A: I didn't realize you were going to pull a Sophie's Choice on me... make me choose between my children! That's what songs are ... they come from you and the stories you fall in love with, but much more than you, they're meant to go out into the world and have their own lives with the listeners that take them in. They will outlive you, and if you're lucky they will pay a few bills for you along the way. I do like a few that came in a most un-calculated way... that make me feel good to sing them: Blue Guitar, Moonlight Over Paris, Jesse's Hill, Michaelangelo, Singing In Your Cage.
Q: What has it been like working with Jimmy Buffett?
A: It's been amazing. I have learned a lot about life, music, fun, and have many stories after the 30 plus years I've played with Jimmy and the Coral Reefers. He is a good man, a wonderful song writer and storyteller and I'm happy to be part of it.
Q: Who has been your favorite to share the stage with?
A: I would say that my biggest thrill, though all of the above artists I am huge fans of ... has been meeting Paul McCartney and standing up on stage and playing hey Jude with him. He embodies lots of what has pulled me to music in the first place: great melodies, beautiful voice, a whimsical song writing style and he rocks! Eleanor Rigby, Yesterday, Fool on the Hill... songs you can't forget.
Q: What do you do for fun when you're not performing or writing?
A: I love walking my dogs in the woods, I love reading, I enjoy cooking and eating Spicy food ... all kinds of cuisine.
Q: What do you like about visiting NKY/Cincinnati?
A: Playing with Jimmy Buffett all these years I have a lot of history in the Cincinnati area. I love the people, Mt. Adams, boating on the Ohio a few times and the many happy memories of Riverbend Amphitheater. Graeter’s ice-cream.
Q: What's next for you? What are your future plans/dreams?
A: I'd like to continue making albums and writing songs, but I'd like to diversify and try some different things too, like working with a children's choir, and a string section, an orchestra at some point for my Christmas performances. I've been working on a solo guitar project that bit by bit is coming together. And...I'd like to write stories too at some point.

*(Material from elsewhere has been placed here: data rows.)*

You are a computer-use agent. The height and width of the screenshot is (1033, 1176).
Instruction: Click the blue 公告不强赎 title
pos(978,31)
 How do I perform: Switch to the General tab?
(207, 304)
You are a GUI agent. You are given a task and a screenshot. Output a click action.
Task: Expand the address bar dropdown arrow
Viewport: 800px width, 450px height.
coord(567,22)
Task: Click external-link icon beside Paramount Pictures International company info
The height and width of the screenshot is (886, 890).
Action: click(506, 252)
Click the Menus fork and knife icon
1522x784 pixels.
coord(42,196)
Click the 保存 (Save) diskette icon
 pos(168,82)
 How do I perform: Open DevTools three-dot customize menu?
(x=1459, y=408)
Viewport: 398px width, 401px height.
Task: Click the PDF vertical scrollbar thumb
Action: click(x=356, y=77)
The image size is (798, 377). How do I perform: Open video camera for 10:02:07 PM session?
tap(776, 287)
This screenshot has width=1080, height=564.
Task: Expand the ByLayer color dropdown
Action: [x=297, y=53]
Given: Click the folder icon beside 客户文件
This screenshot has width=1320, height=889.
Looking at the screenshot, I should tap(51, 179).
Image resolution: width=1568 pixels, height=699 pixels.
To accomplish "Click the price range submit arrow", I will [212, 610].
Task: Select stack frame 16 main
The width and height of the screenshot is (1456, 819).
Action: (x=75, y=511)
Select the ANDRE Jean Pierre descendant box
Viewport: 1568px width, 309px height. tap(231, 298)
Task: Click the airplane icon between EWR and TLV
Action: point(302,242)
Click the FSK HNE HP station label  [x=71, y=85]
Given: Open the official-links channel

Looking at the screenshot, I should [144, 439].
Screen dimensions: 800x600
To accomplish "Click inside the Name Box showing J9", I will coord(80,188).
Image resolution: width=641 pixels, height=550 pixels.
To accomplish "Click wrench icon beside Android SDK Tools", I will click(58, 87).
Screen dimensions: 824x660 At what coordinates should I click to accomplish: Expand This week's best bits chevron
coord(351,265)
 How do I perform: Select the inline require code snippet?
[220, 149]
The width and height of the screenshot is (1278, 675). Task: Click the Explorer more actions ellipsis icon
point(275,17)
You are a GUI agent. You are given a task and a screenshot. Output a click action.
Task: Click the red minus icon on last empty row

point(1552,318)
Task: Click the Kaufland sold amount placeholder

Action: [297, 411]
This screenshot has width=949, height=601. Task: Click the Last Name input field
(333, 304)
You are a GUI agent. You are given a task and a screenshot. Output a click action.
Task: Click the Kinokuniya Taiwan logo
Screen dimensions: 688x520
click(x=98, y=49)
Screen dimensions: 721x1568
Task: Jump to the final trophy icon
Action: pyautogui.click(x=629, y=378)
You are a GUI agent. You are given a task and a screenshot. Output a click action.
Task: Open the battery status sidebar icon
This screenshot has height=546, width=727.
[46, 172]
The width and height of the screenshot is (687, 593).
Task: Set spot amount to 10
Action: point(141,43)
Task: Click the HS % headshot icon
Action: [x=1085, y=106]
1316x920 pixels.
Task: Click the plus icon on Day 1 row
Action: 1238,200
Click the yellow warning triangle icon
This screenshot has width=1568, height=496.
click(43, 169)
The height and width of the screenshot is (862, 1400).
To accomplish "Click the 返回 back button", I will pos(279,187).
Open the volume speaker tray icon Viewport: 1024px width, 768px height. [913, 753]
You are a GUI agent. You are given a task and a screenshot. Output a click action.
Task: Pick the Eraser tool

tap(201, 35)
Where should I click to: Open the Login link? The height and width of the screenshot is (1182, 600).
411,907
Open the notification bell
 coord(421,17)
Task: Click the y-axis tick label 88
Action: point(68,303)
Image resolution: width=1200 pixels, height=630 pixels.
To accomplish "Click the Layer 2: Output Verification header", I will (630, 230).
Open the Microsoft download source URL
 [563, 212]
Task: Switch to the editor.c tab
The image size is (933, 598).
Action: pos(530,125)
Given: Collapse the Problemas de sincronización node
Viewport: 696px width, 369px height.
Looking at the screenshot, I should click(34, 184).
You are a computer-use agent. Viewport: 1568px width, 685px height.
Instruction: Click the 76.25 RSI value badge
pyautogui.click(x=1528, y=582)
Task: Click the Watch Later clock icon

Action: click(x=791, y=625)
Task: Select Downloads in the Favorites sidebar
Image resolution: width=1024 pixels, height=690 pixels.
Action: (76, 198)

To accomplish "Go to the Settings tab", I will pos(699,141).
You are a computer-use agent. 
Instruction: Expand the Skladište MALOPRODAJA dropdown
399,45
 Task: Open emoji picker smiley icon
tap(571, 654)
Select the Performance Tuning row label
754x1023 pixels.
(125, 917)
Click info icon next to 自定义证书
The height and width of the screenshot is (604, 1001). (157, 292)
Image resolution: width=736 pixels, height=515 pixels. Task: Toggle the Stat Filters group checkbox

A memoir, fiction, non-fiction... I'm not sure.
Q: What is it like being back performing life after the pandemic?
A: It is like taking a breath after holding it for a year! We've all been through it together so I'm looking forward to seeing all of my friends out on the road again.
Q: What did you do during the last year to keep yourself busy/actively creative?
A: Well, since us vampire musicians, to create feast on basement studios and quiet late nights or early mornings... spending lots of time alone and self-quarantining, it felt at times all too normal .... BUT, after about a month of that with no option to play a gig, or go to a bar, or restaurant, it was very hard. So we streamed a few shows, did some work for charity, and I got to spend weeks on end with my wife again for the first time in 30 years. So that was lovely. My heart goes out to all the musicians, gig workers and essential workers who struggled through this last year in the many ways that this pandemic affected us. We are doing our part to stay safe as we all pull out and heal from this. Thanks for taking the time to ask me all the questions.